Explication sur les termes « Vanités anatomique » :
Lors d'une visite à Bruxelles en 2008, je suis allé voir une exposition à la maison d'Érasme qui avait pour nom : « Anatomie des vanités » cette exposition présentait essentiellement, des sculptures, peintures, cabinets de curiosités, mais, et plus particulièrement une « Éve anatomique » enceinte datant du 17ème siècle, magnifique sculpture en bois polychrome. Chaque organes (dont le foetus) étaient représentés sous la forme de petites sculptures en ronde bosse amovibles.
J'ai eu l'idée de reprendre le titre de l'exposition en inversant les deux mots, ce qui a donné « Vanités anatomiques ». J'ai également interprété librement les différents crânes et organes qui ne correspondent pas à la réalité, tout du moins à notre réalité humaine. Il s'agit donc ici d'anatomies « extra terrestres et monstrueuses » touchant au « grotesque ».
Vanité 1 : Allégorie du mal. 34 x 48 cm linogravure imprimée sur papier Arches 300gr. Mise en couleur à la main, encres. 2008
Symboles : anneau à l'oreille droite (porté essentiellement par les pirates et écumeurs des mers) , entonnoir (souvent considéré au moyen-âge comme l'instrument de la folie menant à la méchanceté), le serpent (symbole du péché originel et très souvent attribut du diable).
Vanité 2 : Allégorie du pouvoir. 34 x 48 cm linogravure imprimée sur papier Arches 300gr. Mise en couleur à la main, encres 2008
Symbole principal : le sceptre
Autres symboles : l'œil se détachant de son orbite afin de surveiller et de régner sans partage. L'étoile filante : fugace comme les pouvoirs autoritaires.

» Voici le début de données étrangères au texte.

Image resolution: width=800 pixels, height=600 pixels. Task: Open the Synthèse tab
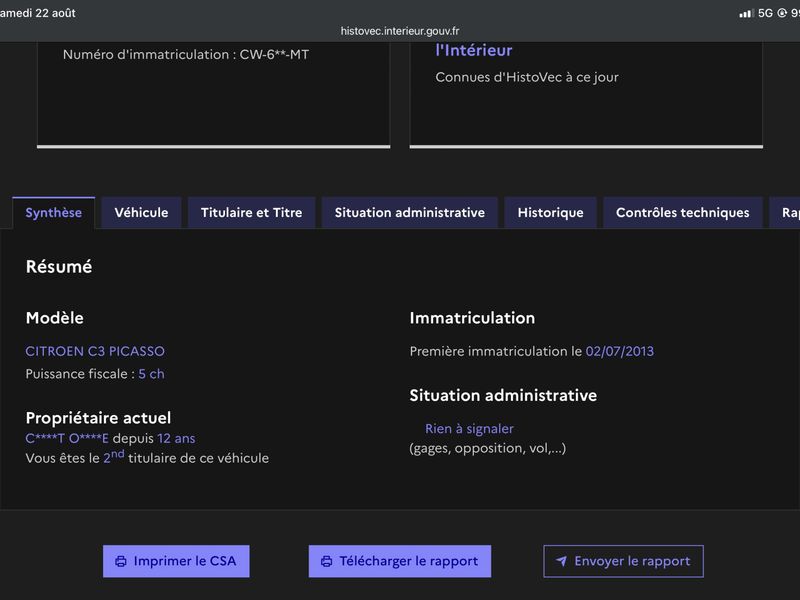(54, 213)
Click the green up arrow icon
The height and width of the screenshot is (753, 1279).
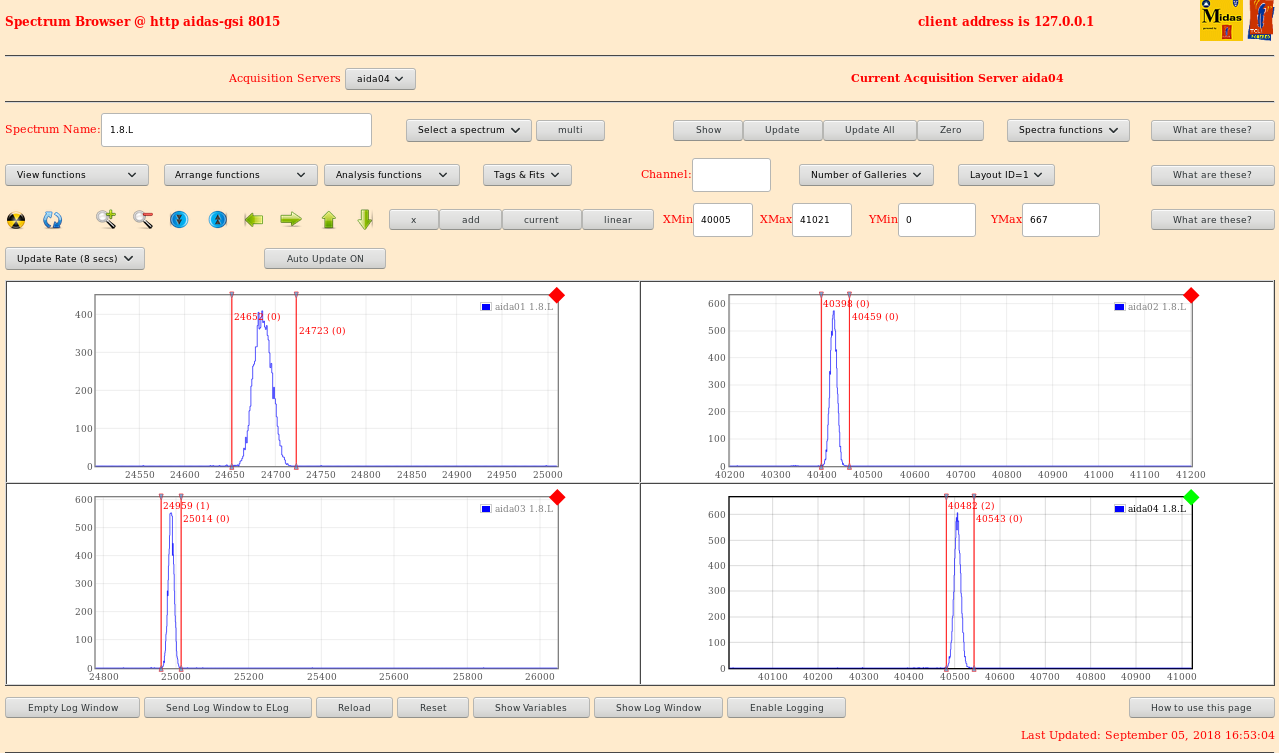coord(328,219)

Vanité 3 : Allégorie de la science. 34 x 48 cm linogravure imprimée sur papier Arches 300gr. Mise en couleur à la main, encres 2008
Symboles : Saturne (l'astronomie), l'œil mécanique aveugle (égarement des scientifiques dans leur recherches parfois hasardeuses).
Vanité 4 : Allégorie du temps qui passe. 34 x 48 cm linogravure imprimée sur papier Arches 300gr. Mise en couleur à la main, encres 2008
Symboles : La bougie se consumant et le sablier se vidant de sa matière.

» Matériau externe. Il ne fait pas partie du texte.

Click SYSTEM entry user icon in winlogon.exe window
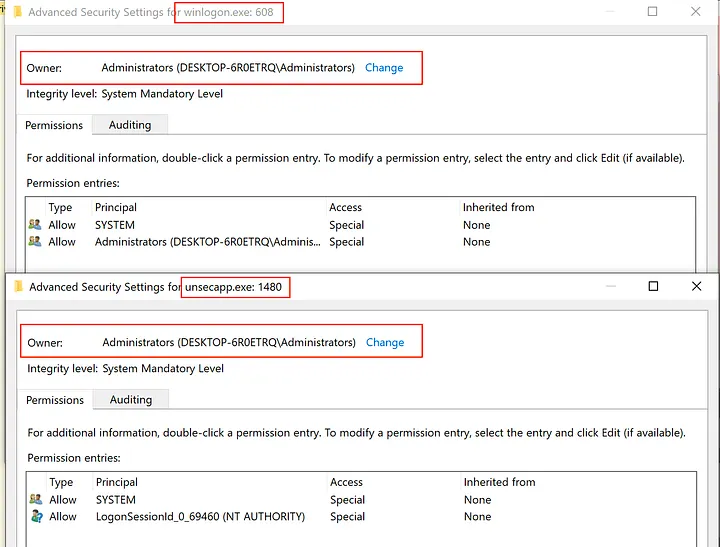The image size is (720, 547). [36, 225]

Vanité 5 : Allégorie des biens terrestres. 34 x 48 cm linogravure imprimée sur papier Arches 300gr. Mise en couleur à la main, encres 2008
Symboles essentiellement liés à la nature que l'homme tant à vouloir constamment dominer : Tournesol toujours tourné vers le soleil, insecte lucane belliqueux par nature, arbre de vie placé sur la colonne vertébrale.